Avant tout investissement immobilier en France, un ressortissant étranger doit se rapprocher d'un professionn­el pour connaître les conditions auxquelles sera soumis cet investissement.­

Plusieurs aspects sont à étudier :

  • L'acquéreur non résident

    • Il faudra tout d'abord étudier la nationalité de l'acquéreur, son pays de résidence, situation personnelle (s'il a déjà vécu en France par exemple) ainsi que son régime matrimonial, s'il est marié.

    • Sachant que c'est la loi du lieu de situation du bien qui s'applique en matière immobilière, la loi française va donc s'imposer.

    • Les conséquences sur l'achat seront donc très importantes quant à la propriété du bien, à son régime fiscal ou à sa revente éventuelle.

    • A noter toutefois qu’en cas de décès de l’acquéreur, le bien échappe à la loi française. En effet, depuis le 17 août 2015 (date d’entrée en vigueur du Règlement européen du 4 juillet 2012), ce n’est plus la loi de situation du bien qui s’applique en matière successorale, mais celle du pays de résidence de l’acquéreur.
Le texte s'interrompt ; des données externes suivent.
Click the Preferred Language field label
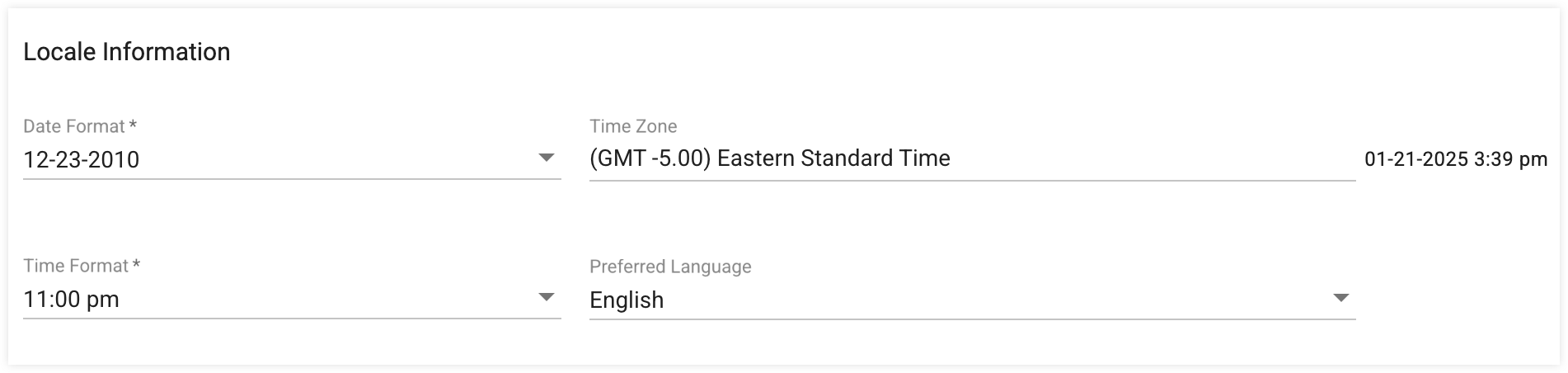The image size is (1568, 373). (x=670, y=267)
C’est donc elle qui détermine les personnes appelées à hériter et qui fixe le montant des droits à verser. 

    • Il faut savoir que les membres de l'Union Européenne, ainsi que les ressortissants de pays étrangers ayant signé une convention spéciale avec la France, bénéficient de régimes particuliers (convention bilatérale, Convention de la Haye…)

    • Rien n'empêche également l'acquéreur étranger de constituer une société pour acquérir ; là encore, selon le statut choisi, le régime juridique et fiscal du bien acquis différera.

  • Le financement d'une achat immobilier par un non résident

    • L'acquisition d'un bien immobilier en France va nécessiter des transferts de fonds parfois importants. Ces transferts sont soumis à vérification de la part des intermédiaires (Banques, Etablissements de crédit).

    • Les notaires doivent également vérifier la provenance des fonds pour faire échec aux opérations de blanchiment d'argent. Ils peuvent être appelés à faire des déclarations s'ils ont un doute sérieux quant à l'origine des fonds utilisés (TRACFIN).

    • Les notaires doivent également assurer la sécurité des transactions dont ils sont responsables vis-à-vis de l'acquéreur étranger et du vendeur. Là encore, ils vérifieront les transferts ou virements qui leur seraient adressés et le sérieux des établissements bancaires qui les auront effectués.

A savoir

Pour étudier tous ces aspects, l'acheteur étranger, quel qu'il soit, devra consulter un notaire qui saura, avant tout engagement, le conseiller et sécuriser son investissement.